Forse un giorno sapremo chi è quel bambino siriano morto ieri su una spiaggia turca cercando anche lui di raggiungere l’Europa. Conosceremo il suo nome e quello del villaggio dal quale proveniva, dove sono i suoi genitori e se sono sopravvissuti al naufragio in cui ha perso la vita. Per ora sappiamo solo che non potrebbe esserci immagine peggiore per rappresentare la disperazione di quanti da troppo tempo muoiono cercando una nuova vita lontano da guerre e miseria, così come non poterebbe esserci atto d’accusa più forte nei confronti di un’Europa talmente ipocrita da piangere di fronte a questa morte ancora più ingiusta perché evitabile – come sempre ha fatto davanti alle tragedie dei migranti – per poi tornare a costruire muri per impedire a bambini come questo di varcare i propri confini.

Impossibile non guardare quel corpicino inerme sulla sabbia. Chiudere gli occhi significherebbe essere complici di chi quella morte ha provocato.

Il piccolo profugo è stato trovato ieri su una spiaggia della penisola di Bodrum, in Turchia. Da quelle stesse coste era partito a bordo di un barcone diretto in Grecia insieme ad altre 16 persone. Come lui altri sei migranti sono affogati dopo che l’imbarcazione ha cominciato a fare acqua ed è affondata. Altri tre bambini e una donna sono morti in un secondo naufragio avvenuto lungo la stessa rotta. Presumibilmente siriani anche loro.

Quel bambino steso sulla spiaggia è una vittima, ma c’è da scommettere che lo sdegno per la sua morte durerà poco. A Bruxelles infatti si litiga ormai da quattro mesi sui numeri, su quanti profughi ogni Stato deve accogliere.

E’ difficile attuare anche uno straccio di accordo al ribasso che prevede la spartizione tra i 28 di appena 35mila profughi siriani ed eritrei sbarcati in Italia e Grecia, più altri 20mila che si trovano nei campi fuori dall’Europa. I ministri degli Esteri di Francia, Germania e Italia hanno firmato ieri un documento comune da discutere al vertice che si terrà in Lussemburgo venerdì e sabato prossimi e in cui si chiede di rivedere le regole in materia di asilo e «un’equa ripartizione dei rifugiati sul territorio europeo».

Siamo ancora a questo punto, che poi era il punto di partenza dell’Agenda sull’Immigrazione presentata a maggio dalla Commissione europea guidata da Jean-Claude Juncker. «Siamo decisi ad andare avanti con coraggio e velocità», ha ribadito ieri una portavoce della commissione.

Bisognerà vedere se lo permetterà l’ostruzionismo di Ungheria, Polonia, repubblica Ceca e Slovacchia (che hanno già indetto un controvertice per respingere le quote) e della Gran Bretagna, sempre più determinati nel loro rifiuto ad accogliere i profughi.

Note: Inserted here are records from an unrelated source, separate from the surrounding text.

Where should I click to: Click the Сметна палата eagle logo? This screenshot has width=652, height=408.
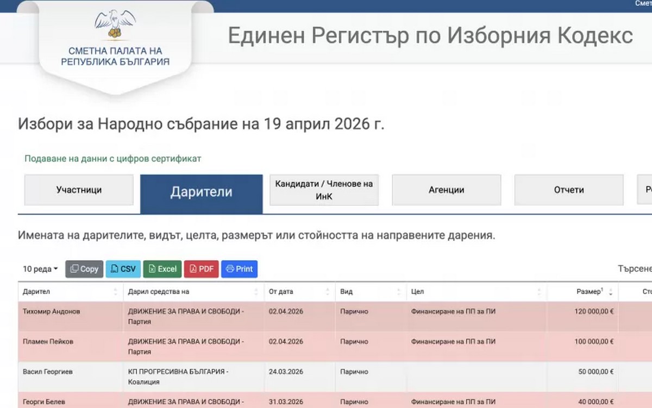tap(115, 25)
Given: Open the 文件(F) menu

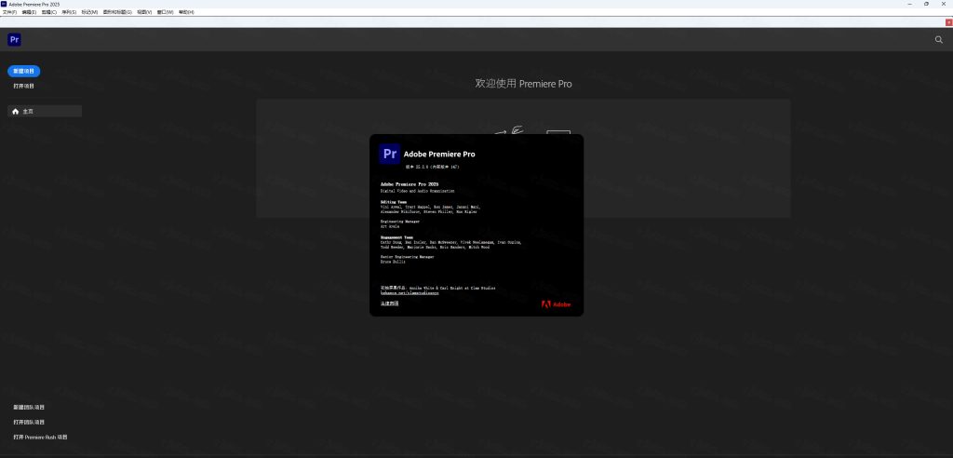Looking at the screenshot, I should click(x=9, y=12).
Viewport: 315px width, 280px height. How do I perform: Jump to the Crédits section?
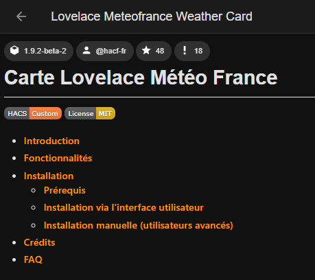[x=39, y=242]
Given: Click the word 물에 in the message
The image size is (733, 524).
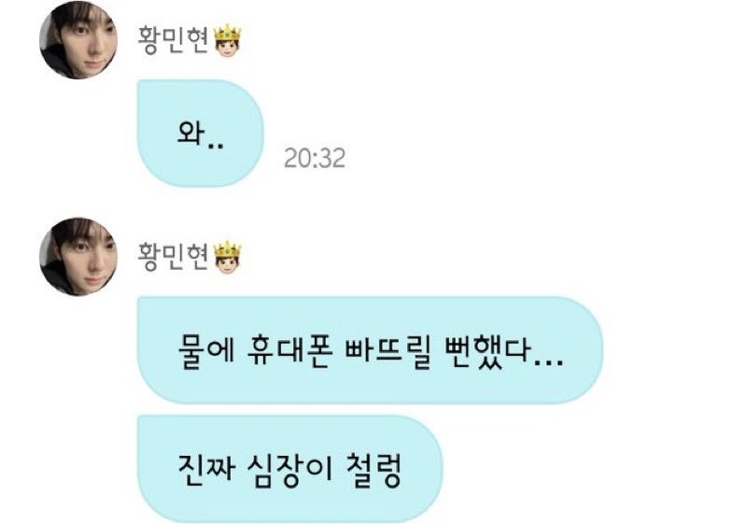Looking at the screenshot, I should coord(206,351).
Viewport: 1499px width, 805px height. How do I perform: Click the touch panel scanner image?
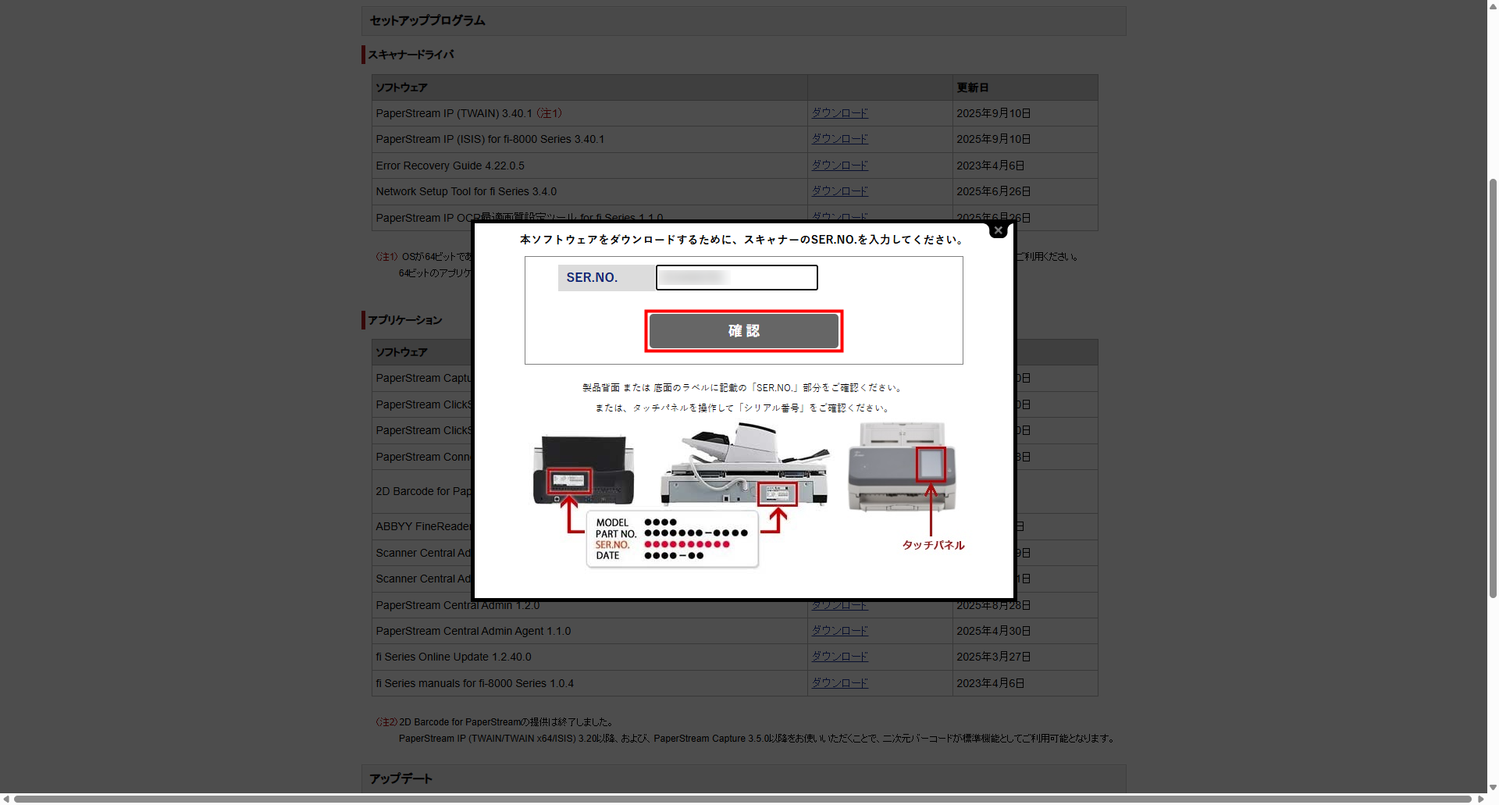click(x=902, y=467)
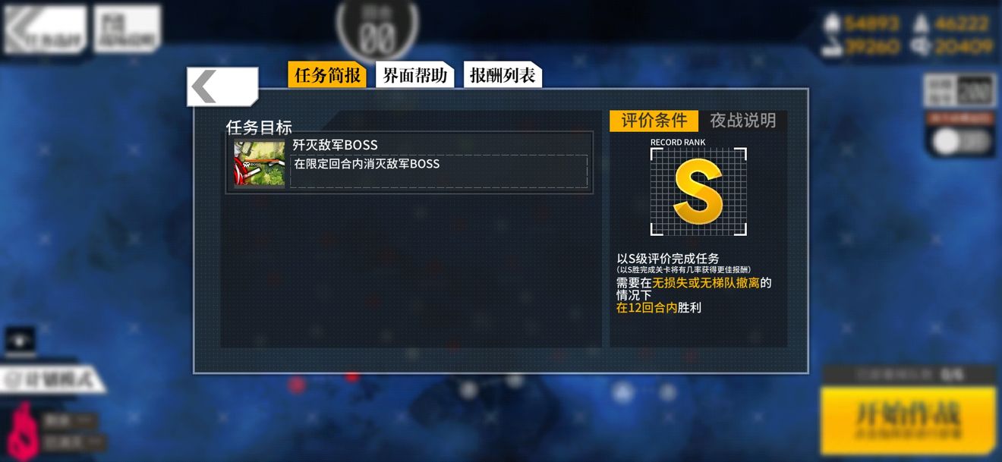View the 夜战说明 night battle notes
The image size is (1002, 462).
point(742,121)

L’unica che per ora si muove è la Germania. Dopo aver annunciato pochi giorni fa l’intenzione di accogliere i profughi siriani (anche se poi è tornata indietro sulla decisione di sospendere Dublino), ieri Berlino ha annunciato di essere pronta a modificare la propria Costituzione per renderla più funzionale all’accoglienza dei profughi. In particolare è prevista una revisione delle norme che oggi consentono al Bund di finanziare i comuni solo attraverso i Lander, rendendo diretta l’erogazione dei fondi e velocizzando così gli interventi. Ma anche maggiori finanziamenti per l’accoglienza, la costruzione di nuovi alloggi e l’accelerazione delle pratiche per il riconoscimento del diritto di asilo e dei rimpatri per chi vede respinta la sua richiesta. «Non abbiamo tempo da perdere. Su questa questione vanno prese decisioni veloci», ha spiegato il ministro degli Interni Thomas de Maiziere.

E’ vero bisogna fare in fretta, perché è assurdo morire per entrare in Europa.